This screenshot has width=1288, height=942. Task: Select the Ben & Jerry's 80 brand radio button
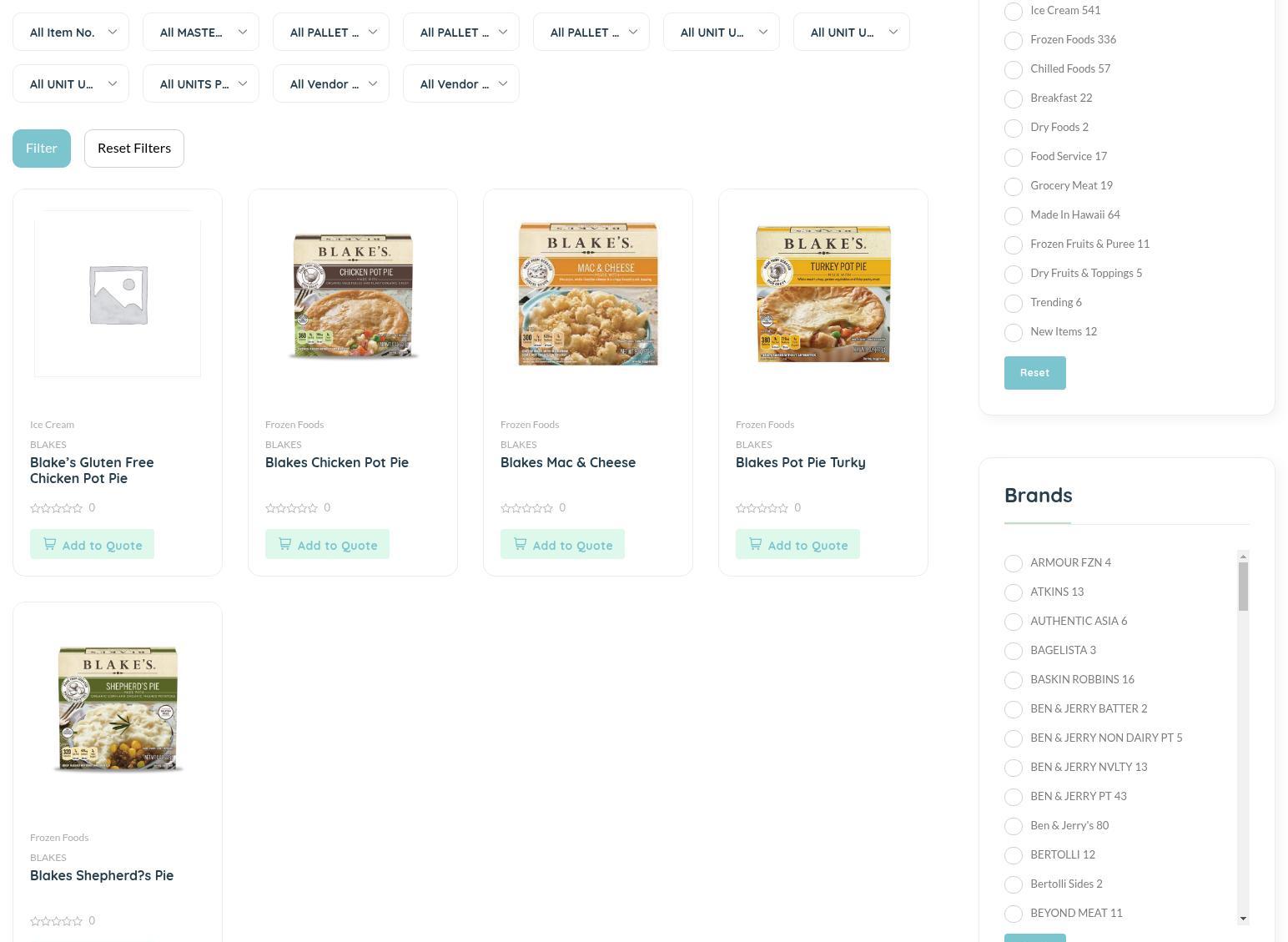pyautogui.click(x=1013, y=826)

==

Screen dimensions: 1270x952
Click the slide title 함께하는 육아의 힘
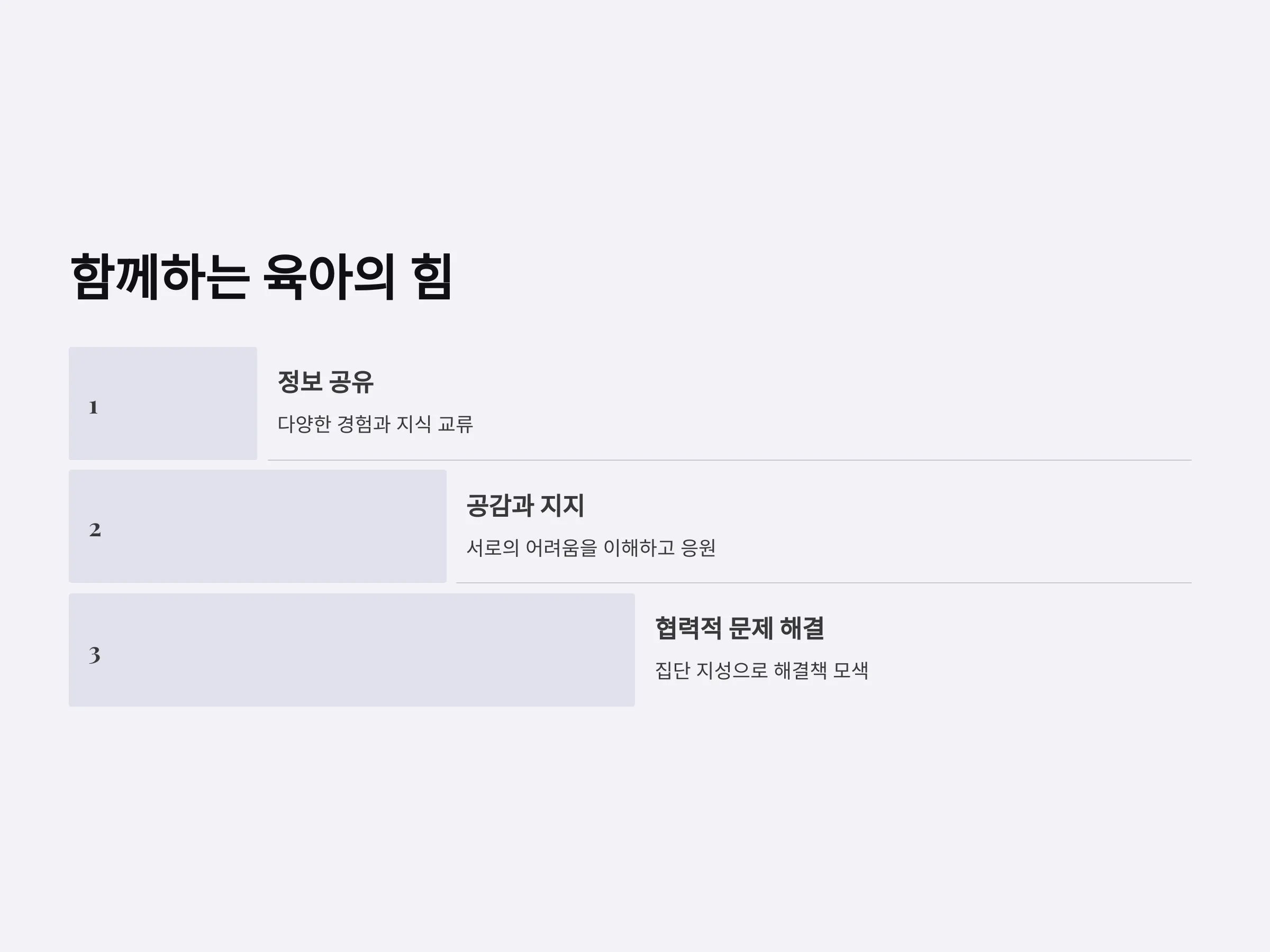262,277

▶ To do: Output the listing from the line with "This screenshot has" up to and including the line with "pyautogui.click(x=1013, y=826)" as a numbered list, leaving out blank lines and the pictures.

▶ Right answer:
1. This screenshot has width=1288, height=942. Task: Select the Ben & Jerry's 80 brand radio button
2. pyautogui.click(x=1013, y=826)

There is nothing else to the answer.